Injustice for All is a weekly series about how the Trump administration is trying to weaponize the justice system—and the people who are fighting back.

Fox News veteran continues to be unable to indict ham sandwiches or anything else

It has to be clear by now that Jeanine Pirro is not having a good time in her new-ish role as U.S. attorney for the District of Columbia. While the former Fox News talking head is supposed to be at the helm of a glorious crime crackdown, putting those elite D.C. residents in their place, grand juries are simply not cooperating. She wasn’t even able to secure an indictment against someone she claimed was threatening to kill Donald Trump, probably because it was clear the person was just intoxicated and rambling.

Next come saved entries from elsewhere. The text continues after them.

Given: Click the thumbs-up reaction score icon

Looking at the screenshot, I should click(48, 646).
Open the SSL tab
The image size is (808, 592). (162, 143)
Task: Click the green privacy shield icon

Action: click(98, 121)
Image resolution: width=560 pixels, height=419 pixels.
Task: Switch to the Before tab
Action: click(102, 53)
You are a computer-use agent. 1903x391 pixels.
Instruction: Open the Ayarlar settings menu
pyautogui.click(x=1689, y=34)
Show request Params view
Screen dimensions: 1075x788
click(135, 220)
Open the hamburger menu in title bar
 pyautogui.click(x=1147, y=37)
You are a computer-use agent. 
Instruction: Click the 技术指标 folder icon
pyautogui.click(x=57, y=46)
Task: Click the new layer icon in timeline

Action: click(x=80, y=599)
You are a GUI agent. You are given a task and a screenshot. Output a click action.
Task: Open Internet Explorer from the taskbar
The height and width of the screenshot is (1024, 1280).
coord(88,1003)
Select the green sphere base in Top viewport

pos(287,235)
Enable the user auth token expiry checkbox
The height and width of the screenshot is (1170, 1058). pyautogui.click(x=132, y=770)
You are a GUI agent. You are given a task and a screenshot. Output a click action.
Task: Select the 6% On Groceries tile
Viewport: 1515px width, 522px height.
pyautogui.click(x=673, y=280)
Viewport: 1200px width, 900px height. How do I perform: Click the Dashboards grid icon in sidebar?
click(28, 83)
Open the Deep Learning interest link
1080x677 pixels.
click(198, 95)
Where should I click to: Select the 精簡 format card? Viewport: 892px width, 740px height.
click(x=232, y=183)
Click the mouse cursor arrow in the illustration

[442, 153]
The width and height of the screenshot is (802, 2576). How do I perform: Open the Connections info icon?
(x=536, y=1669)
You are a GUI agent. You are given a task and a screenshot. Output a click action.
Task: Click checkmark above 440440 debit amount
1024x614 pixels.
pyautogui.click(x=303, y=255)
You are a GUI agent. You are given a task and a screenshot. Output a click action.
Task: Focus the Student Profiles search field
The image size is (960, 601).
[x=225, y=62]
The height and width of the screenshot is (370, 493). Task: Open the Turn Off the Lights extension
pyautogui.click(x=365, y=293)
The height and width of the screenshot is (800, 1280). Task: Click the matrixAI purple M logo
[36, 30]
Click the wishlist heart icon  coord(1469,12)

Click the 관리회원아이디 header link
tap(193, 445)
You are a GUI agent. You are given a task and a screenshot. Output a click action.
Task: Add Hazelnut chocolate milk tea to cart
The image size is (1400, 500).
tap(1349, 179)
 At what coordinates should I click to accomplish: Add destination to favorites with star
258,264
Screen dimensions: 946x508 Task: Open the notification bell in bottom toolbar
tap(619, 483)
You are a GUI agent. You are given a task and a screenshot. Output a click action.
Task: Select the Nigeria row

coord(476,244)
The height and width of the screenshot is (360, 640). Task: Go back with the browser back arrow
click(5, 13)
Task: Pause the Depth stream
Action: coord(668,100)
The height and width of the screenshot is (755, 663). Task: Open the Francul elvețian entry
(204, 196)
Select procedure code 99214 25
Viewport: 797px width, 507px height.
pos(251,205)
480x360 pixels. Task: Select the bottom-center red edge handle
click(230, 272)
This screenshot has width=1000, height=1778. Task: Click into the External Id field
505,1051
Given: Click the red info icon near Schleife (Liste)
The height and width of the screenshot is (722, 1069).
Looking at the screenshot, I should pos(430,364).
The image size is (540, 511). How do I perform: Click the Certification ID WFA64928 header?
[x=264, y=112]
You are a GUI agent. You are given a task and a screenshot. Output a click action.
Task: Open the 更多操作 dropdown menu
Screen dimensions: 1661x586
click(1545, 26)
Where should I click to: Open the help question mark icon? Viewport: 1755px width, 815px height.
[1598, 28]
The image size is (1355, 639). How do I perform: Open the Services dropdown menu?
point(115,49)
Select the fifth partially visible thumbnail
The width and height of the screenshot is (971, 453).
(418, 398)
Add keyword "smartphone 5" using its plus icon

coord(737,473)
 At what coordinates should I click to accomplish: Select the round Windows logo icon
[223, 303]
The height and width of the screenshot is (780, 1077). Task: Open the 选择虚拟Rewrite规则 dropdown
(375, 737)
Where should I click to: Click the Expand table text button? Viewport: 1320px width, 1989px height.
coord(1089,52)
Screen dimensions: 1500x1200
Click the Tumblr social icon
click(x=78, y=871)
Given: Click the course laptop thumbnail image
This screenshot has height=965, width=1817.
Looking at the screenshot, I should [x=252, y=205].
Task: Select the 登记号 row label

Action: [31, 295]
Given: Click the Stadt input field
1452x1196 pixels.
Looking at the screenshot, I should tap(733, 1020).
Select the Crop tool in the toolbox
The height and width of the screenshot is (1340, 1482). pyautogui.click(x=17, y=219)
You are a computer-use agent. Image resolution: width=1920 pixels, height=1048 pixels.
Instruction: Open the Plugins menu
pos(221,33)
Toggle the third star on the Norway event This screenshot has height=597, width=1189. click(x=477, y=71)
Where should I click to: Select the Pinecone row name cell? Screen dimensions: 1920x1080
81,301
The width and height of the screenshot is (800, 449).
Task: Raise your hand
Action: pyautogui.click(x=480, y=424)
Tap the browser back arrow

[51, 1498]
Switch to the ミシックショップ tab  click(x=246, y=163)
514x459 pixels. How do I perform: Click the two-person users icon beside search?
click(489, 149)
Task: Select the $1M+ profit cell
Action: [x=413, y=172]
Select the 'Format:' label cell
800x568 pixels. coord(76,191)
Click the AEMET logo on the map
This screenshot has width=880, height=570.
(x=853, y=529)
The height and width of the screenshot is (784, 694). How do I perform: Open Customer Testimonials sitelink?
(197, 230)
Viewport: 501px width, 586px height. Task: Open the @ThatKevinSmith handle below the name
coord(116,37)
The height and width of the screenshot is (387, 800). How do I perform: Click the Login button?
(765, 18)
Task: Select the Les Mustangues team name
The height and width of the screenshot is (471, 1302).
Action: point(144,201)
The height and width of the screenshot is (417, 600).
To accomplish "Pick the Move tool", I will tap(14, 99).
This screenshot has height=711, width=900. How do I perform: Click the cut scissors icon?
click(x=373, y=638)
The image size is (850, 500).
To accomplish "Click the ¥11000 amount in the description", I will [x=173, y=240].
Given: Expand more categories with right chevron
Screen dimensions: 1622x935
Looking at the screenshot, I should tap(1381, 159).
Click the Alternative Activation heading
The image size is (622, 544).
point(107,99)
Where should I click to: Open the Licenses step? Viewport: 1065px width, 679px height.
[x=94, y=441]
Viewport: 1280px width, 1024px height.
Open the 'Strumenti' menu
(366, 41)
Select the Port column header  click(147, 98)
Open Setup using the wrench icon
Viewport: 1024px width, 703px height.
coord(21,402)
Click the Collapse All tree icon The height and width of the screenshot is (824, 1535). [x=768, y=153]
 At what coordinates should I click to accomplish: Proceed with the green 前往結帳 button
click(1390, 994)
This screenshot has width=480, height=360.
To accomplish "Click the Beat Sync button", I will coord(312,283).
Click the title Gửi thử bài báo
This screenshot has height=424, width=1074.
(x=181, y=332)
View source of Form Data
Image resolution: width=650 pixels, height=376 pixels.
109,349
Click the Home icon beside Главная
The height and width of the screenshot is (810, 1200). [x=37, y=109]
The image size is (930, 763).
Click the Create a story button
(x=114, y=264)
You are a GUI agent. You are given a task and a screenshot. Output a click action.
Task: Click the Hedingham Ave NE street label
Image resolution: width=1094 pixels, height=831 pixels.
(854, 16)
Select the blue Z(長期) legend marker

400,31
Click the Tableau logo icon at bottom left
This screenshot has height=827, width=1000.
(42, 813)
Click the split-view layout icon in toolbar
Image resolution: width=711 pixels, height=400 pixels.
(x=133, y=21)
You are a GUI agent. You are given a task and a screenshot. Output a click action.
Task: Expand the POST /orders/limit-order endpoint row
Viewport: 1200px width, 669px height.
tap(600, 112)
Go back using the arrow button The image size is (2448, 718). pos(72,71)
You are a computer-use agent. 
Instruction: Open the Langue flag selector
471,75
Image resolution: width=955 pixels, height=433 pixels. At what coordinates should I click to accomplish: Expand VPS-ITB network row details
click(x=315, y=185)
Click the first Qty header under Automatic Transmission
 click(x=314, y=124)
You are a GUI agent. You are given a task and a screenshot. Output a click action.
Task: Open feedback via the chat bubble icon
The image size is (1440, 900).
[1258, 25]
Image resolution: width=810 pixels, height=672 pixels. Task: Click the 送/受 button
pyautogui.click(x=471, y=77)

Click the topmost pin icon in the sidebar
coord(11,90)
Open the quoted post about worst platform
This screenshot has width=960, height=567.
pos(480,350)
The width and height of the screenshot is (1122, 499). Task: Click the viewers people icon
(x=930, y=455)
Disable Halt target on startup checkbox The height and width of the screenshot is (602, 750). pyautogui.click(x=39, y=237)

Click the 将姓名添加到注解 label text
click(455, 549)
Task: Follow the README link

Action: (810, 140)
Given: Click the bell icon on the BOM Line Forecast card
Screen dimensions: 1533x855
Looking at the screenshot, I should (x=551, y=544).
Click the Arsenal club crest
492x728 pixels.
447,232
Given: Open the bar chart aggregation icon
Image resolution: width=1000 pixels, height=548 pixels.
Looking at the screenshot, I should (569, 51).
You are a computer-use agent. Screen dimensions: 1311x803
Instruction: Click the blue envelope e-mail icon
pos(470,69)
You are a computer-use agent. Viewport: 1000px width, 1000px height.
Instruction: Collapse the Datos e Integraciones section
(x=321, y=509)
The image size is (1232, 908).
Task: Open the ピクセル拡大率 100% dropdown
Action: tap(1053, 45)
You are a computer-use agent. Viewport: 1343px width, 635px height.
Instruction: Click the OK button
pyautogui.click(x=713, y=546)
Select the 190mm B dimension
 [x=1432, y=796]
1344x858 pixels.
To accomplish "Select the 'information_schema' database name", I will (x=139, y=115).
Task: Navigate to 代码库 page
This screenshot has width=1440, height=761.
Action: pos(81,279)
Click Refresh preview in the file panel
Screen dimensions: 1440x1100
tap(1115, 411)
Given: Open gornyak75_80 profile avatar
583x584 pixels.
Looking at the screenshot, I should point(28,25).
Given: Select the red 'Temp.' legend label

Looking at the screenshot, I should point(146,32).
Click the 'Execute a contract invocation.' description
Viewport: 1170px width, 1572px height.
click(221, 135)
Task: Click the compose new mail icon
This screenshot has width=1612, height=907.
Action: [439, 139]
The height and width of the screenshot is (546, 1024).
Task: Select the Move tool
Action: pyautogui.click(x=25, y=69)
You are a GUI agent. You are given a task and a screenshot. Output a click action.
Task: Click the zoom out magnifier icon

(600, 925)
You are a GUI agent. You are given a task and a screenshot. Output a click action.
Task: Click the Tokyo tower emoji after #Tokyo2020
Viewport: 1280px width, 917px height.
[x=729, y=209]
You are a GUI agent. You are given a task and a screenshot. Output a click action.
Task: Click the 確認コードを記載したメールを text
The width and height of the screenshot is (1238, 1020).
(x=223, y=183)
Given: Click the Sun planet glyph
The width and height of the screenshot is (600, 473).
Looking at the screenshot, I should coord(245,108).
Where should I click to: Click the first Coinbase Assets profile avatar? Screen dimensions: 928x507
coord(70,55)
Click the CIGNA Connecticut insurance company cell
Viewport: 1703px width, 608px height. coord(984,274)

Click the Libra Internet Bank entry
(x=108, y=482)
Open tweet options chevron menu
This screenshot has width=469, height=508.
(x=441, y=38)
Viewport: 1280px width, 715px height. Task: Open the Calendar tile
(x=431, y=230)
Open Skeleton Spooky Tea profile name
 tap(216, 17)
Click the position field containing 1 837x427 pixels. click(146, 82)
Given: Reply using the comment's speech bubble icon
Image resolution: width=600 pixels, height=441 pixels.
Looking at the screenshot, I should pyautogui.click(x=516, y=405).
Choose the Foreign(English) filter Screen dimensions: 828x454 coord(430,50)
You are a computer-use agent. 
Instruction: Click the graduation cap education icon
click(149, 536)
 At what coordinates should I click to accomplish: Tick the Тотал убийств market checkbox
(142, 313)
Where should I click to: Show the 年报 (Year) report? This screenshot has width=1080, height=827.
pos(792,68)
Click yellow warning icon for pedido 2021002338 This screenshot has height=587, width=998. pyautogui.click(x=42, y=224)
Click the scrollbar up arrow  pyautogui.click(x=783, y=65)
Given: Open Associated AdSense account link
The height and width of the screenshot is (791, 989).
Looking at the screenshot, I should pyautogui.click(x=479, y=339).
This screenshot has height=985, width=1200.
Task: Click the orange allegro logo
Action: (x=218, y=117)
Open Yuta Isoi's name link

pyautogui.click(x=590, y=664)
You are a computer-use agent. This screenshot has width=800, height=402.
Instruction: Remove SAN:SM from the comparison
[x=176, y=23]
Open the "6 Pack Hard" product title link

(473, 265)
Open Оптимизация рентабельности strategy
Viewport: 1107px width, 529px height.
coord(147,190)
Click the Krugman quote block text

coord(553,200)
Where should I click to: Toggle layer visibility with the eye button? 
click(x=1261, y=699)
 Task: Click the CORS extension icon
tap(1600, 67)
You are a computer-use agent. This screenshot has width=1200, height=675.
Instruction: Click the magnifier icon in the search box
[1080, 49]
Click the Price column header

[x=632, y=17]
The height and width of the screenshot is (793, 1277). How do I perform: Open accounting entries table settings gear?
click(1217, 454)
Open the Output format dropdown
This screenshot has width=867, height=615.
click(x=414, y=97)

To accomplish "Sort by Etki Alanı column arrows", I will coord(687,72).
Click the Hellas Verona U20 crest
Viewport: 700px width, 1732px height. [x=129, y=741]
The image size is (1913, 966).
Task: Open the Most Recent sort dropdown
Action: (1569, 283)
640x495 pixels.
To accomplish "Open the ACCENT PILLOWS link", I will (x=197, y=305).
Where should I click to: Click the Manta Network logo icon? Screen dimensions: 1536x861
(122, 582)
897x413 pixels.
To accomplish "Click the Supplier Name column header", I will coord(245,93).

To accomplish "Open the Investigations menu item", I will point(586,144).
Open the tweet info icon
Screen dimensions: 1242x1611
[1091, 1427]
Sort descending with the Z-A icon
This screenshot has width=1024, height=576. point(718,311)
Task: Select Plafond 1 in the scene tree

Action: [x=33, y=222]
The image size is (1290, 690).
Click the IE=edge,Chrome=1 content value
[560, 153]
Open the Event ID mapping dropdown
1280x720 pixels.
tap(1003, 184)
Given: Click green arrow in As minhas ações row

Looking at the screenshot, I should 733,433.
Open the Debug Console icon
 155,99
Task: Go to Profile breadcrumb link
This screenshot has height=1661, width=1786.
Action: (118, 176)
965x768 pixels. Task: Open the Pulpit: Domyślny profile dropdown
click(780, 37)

This is at least the seventh time a grand jury has refused to return indictments brought by Pirro’s office. This is a truly astonishing figure when you learn that from 2009-2010, for example, there were over 160,000 cases brought by federal prosecutors nationwide, and grand juries only voted not to indict in 11 cases. Even when Pirro manages to get a defendant in the courtroom, it isn’t going well, with a federal magistrate judge saying one of the searches Pirro thought was dandy was “without a doubt the most illegal search I've ever seen in my life.” Maybe Pirro should just go back to fighting with five-gallon bottles of water. Might be more her speed.

“Defendants used antisemitism as a smokescreen for a targeted, ideologically-motivated assault on this country’s premier universities.”

Those are the words of U.S. District Judge Allison Burroughs, in her extremely fire 84-page opinion ordering the Trump administration to unfreeze $2.6 billion in research funds it was illegally withholding from Harvard. Burroughs pulled no punches, holding that the research cuts were retaliatory, imposed not because of any alleged antisemitism but because Harvard wouldn’t buckle to the administration.

While it is pleasing to see Burroughs smack the administration down, it’s less pleasing to realize that she needed to explain that she also knows the danger plaintiffs face in standing up to the administration and how the lower courts are obliged to stand firm:

Now it is the job of the courts to similarly step up, to act to safeguard academic freedom and freedom of speech as required by the Constitution, and to ensure that important research is not improperly subjected to arbitrary and procedurally infirm grant terminations, even if doing so risks the wrath of a government committed to its agenda no matter the cost.

Genuinely stirring words that a judge should never have to write.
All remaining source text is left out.